Monday, 23 January 2023

"It is sometimes forgotten that New Zealand is a securely post-Enlightenment society..."


"It is sometimes forgotten that New Zealand, as a neo-European society, is a securely post-Enlightenment society... a very particular example of post-Enlightenment experimental practice…. The thinkers of the Scottish Enlightenment … [argued] that men were governed by interest if not reason and that those interests could be orchestrated for beneficent purposes….
    “[W] e still live in a world first codified then, a world seen as 'a unified and self-sufficient Nature, governed by orderly laws, and including man within itself as part of Nature'….
    “Such a view underwrote 'the autonomy and sovereignty of knowledge'…. Thereafter the world was to be located and constituted through knowledge….
    “By the last quarter of the nineteenth century economic and moral progress would be widely considered fruits of knowledge.
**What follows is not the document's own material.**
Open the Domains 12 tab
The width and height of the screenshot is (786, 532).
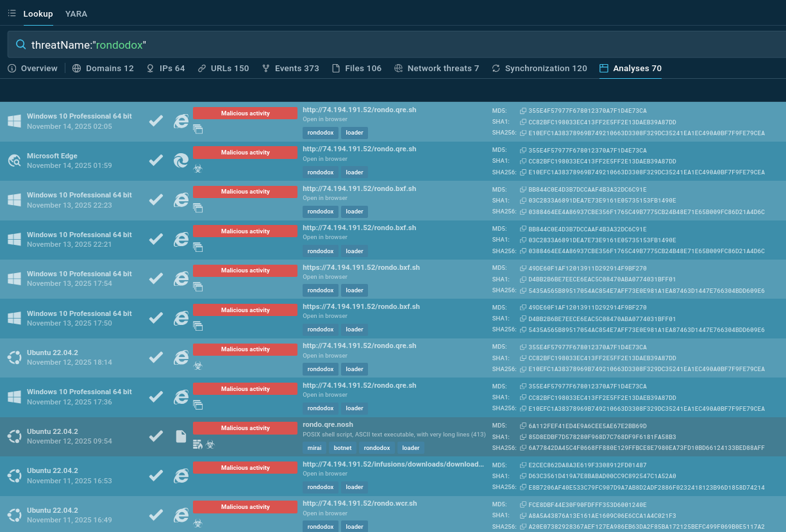pyautogui.click(x=103, y=69)
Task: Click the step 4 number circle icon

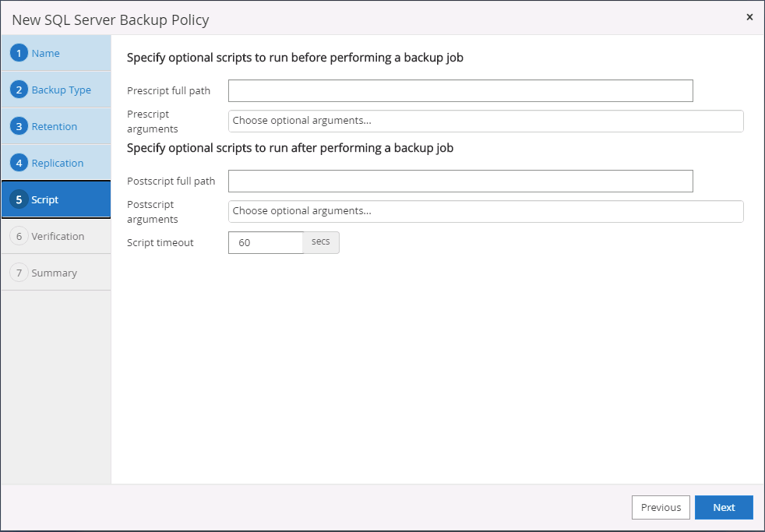Action: (19, 164)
The myth of the Garden of Eden, where knowledge brings the Fall, had been stood on its head.”



Peter Cresswell said...

Olssen recounts that it was Francis Bacon, in the seventeenth century, who was the prime author of the reversal of the Edenic myth. Otago history academic John Stenhouse, in personal communication with Olssen, thus describes Bacon as “the patron saint of New Zealand intellectuals in the nineteenth century.”

MarkT said...

I think I've heard you say that some of the differences between Australia and NZ, in particular the latter's greater deference to authority in general can be attributed to this. NZ was founded post-Enlightenment, Australia around 70 years earlier was closer to the Enlightenment. Have I got that right?

Peter Cresswell said...

"Have I got that right?" Aye, that's the foundation of the idea -- that by the time of NZ's founding Enlightenment ideals had moved on from those that gave birth to the US, to a less individualistic and more wishy washy utilitarianism and communalism. Australia was perhaps about midway between. (The contrast between NZ the US is told in the title of David Hackett Fischer's survey of the two places: Fairness and Freedom.)